Sometimes, my worlds collide.

Most Motherlode readers know me as mom of Christopher and Ari, sister, daughter, friend and catmaster. I made that last one up.

I have a whole other life, where I write and talk about cars. A lot. I have a column and I take trips and I have a TV show and I drive a lot of amazing cars and a lot of normal cars and deal with winter tires and leasing agreements and rust and warranties and buy this, not that.

I love what I do, but I always say that Motherlode is my heart, and my Motherlode readers are my lifeblood.

Last weekend, in a totally unexpected turn of events, I got to combine the two. I had the use of a Lamborghini Aventador, which for car people is a $563,000 fantasy and for non-car people is the Batmobile in the latest movie.

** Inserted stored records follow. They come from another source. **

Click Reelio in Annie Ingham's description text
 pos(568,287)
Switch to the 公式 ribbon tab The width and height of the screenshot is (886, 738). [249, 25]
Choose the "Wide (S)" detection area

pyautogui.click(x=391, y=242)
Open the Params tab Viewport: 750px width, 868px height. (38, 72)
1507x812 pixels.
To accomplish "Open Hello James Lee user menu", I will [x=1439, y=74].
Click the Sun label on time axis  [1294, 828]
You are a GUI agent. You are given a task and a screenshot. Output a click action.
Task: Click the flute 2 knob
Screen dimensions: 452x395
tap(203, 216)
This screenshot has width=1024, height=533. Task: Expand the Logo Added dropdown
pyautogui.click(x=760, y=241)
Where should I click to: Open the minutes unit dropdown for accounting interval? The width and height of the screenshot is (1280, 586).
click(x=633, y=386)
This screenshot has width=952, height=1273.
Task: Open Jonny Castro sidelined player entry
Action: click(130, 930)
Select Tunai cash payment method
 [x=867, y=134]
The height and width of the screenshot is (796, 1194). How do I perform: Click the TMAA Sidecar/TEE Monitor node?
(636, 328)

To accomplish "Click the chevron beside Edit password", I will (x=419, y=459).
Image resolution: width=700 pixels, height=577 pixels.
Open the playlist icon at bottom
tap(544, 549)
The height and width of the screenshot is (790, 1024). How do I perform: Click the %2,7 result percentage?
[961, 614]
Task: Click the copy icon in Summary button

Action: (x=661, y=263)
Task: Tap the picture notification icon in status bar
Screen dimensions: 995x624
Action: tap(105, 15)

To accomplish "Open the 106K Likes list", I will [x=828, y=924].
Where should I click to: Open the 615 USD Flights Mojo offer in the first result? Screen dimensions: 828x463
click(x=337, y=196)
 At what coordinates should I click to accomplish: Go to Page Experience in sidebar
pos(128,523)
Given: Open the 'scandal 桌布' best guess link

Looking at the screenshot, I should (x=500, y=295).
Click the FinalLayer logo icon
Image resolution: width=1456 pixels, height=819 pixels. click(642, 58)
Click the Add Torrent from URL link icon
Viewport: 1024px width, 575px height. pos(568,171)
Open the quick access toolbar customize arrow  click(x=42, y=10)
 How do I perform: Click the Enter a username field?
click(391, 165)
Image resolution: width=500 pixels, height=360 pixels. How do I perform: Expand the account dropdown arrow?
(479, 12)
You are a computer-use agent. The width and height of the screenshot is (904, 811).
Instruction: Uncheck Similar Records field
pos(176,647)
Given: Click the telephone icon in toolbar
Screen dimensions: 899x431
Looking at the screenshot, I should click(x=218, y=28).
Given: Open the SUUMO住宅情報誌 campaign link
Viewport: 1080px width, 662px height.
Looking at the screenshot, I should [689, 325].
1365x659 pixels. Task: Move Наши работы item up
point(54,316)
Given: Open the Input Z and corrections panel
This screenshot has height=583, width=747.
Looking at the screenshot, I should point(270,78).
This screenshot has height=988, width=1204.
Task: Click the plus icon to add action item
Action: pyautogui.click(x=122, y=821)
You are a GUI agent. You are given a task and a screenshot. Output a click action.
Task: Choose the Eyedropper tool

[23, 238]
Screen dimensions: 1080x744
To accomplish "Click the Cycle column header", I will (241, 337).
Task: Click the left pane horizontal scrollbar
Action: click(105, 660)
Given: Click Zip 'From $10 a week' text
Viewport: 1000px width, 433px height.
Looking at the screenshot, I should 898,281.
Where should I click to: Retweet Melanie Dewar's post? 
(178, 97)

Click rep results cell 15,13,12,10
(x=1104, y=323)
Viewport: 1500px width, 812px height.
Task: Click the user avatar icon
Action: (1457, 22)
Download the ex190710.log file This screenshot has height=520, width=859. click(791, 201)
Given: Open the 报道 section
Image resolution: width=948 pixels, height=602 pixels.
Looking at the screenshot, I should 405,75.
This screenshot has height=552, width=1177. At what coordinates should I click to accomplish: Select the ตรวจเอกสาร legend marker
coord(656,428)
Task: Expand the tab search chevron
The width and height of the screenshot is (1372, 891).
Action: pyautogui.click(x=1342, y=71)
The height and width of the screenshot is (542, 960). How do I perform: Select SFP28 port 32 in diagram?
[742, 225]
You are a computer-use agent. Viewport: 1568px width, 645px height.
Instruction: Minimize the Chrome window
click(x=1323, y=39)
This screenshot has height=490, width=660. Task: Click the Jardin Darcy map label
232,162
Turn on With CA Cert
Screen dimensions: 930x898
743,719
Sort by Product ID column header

I decided to spend the weekend giving Twitter followers rides; I designated spots and people came out and we took hundreds of pictures. This car is an absolute work of art, and the chance to share it is probably the best part of my job.

More amazing than the car? Hamilton area readers. I got told over and over that people had been reading Motherlode for years. This is humbling. It’s kind. Many of you knew about the car because you follow me for Motherlode, and the resulting conversations were a lovely mix of “nice to finally meet you in person, I feel like I know you” and “wow, will you look at this car.”

For me, this is the best of both worlds.

Everything was going smoothly until a series of muckups meant I had to leave my second rendezvous location ahead of schedule. With a missing phone and other things that can only be called excuses but which still led to me fumbling the ball, I headed to the next allotted spot.

Two hours later, with my phone back in my hand, I saw the first of two missed messages.

“You just left the parking lot!!! My son is crushed! Are you coming back?”

calebThud. My heart. The other note was from Martin, who I contacted and who was super cool and kind about my screw-up; but “my son is crushed!” was more than Motherlode could bear. Here was the worlds colliding thing playing out: in Car World, things can happen that you can’t control, and it’s always about the car. In Motherlode World, I’d let a kid down. I asked his mom for their address.

“He’s going bonkers right now. Are you sure?”

Yup. I was sure. The car can be heard from a couple of blocks away, and Caleb and his sister Elena were waiting for me as I turned the corner of their street. Caleb was jumping up and down. Bonkers, indeed.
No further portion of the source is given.